━━━━━ Records for this task ━━━━━

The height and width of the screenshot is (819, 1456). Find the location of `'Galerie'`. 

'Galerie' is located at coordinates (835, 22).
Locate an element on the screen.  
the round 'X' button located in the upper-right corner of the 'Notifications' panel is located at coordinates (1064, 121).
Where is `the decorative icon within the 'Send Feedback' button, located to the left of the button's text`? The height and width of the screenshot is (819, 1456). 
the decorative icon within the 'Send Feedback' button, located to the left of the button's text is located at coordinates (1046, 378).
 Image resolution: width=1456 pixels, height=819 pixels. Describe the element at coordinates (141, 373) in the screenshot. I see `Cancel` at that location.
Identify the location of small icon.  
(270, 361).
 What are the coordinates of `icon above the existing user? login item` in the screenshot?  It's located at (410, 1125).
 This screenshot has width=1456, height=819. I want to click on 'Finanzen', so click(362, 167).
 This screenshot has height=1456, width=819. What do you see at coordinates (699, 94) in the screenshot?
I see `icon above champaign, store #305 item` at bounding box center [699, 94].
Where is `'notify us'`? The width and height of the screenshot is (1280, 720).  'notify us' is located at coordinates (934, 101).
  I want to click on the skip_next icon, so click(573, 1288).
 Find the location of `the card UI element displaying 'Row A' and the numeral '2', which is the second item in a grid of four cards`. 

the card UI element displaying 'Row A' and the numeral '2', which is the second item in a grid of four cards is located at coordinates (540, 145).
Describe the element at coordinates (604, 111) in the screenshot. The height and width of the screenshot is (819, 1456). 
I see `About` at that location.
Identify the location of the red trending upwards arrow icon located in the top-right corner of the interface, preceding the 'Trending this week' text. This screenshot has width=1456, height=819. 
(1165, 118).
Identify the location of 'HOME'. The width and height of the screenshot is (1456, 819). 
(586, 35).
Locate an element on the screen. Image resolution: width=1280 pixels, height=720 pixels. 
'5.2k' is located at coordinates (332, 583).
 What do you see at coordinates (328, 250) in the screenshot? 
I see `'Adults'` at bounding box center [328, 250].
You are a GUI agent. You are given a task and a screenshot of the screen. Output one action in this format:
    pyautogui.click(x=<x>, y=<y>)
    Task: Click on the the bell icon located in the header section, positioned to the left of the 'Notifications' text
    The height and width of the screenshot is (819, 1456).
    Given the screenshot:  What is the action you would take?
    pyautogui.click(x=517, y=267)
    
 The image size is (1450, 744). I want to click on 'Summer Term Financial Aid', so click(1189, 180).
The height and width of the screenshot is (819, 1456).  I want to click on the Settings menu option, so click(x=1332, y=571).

━━━━━

= What needs to be done =
Switch each "Identify the location of" in the rows above to "Give the position of", and write all the rows out again with nothing else altered.

= Finished task =
The height and width of the screenshot is (819, 1456). Find the location of `'Galerie'`. 

'Galerie' is located at coordinates (835, 22).
Locate an element on the screen.  
the round 'X' button located in the upper-right corner of the 'Notifications' panel is located at coordinates (1064, 121).
Where is `the decorative icon within the 'Send Feedback' button, located to the left of the button's text`? The height and width of the screenshot is (819, 1456). 
the decorative icon within the 'Send Feedback' button, located to the left of the button's text is located at coordinates (1046, 378).
 Image resolution: width=1456 pixels, height=819 pixels. Describe the element at coordinates (141, 373) in the screenshot. I see `Cancel` at that location.
Give the position of small icon.  
(270, 361).
 What are the coordinates of `icon above the existing user? login item` in the screenshot?  It's located at (410, 1125).
 This screenshot has width=1456, height=819. I want to click on 'Finanzen', so click(362, 167).
 This screenshot has height=1456, width=819. What do you see at coordinates (699, 94) in the screenshot?
I see `icon above champaign, store #305 item` at bounding box center [699, 94].
Where is `'notify us'`? The width and height of the screenshot is (1280, 720).  'notify us' is located at coordinates (934, 101).
  I want to click on the skip_next icon, so click(573, 1288).
 Find the location of `the card UI element displaying 'Row A' and the numeral '2', which is the second item in a grid of four cards`. 

the card UI element displaying 'Row A' and the numeral '2', which is the second item in a grid of four cards is located at coordinates (540, 145).
Describe the element at coordinates (604, 111) in the screenshot. The height and width of the screenshot is (819, 1456). 
I see `About` at that location.
Give the position of the red trending upwards arrow icon located in the top-right corner of the interface, preceding the 'Trending this week' text. This screenshot has width=1456, height=819. 
(1165, 118).
Give the position of 'HOME'. The width and height of the screenshot is (1456, 819). 
(586, 35).
Locate an element on the screen. Image resolution: width=1280 pixels, height=720 pixels. 
'5.2k' is located at coordinates (332, 583).
 What do you see at coordinates (328, 250) in the screenshot? 
I see `'Adults'` at bounding box center [328, 250].
You are a GUI agent. You are given a task and a screenshot of the screen. Output one action in this format:
    pyautogui.click(x=<x>, y=<y>)
    Task: Click on the the bell icon located in the header section, positioned to the left of the 'Notifications' text
    The height and width of the screenshot is (819, 1456).
    Given the screenshot:  What is the action you would take?
    pyautogui.click(x=517, y=267)
    
 The image size is (1450, 744). I want to click on 'Summer Term Financial Aid', so click(1189, 180).
The height and width of the screenshot is (819, 1456).  I want to click on the Settings menu option, so click(x=1332, y=571).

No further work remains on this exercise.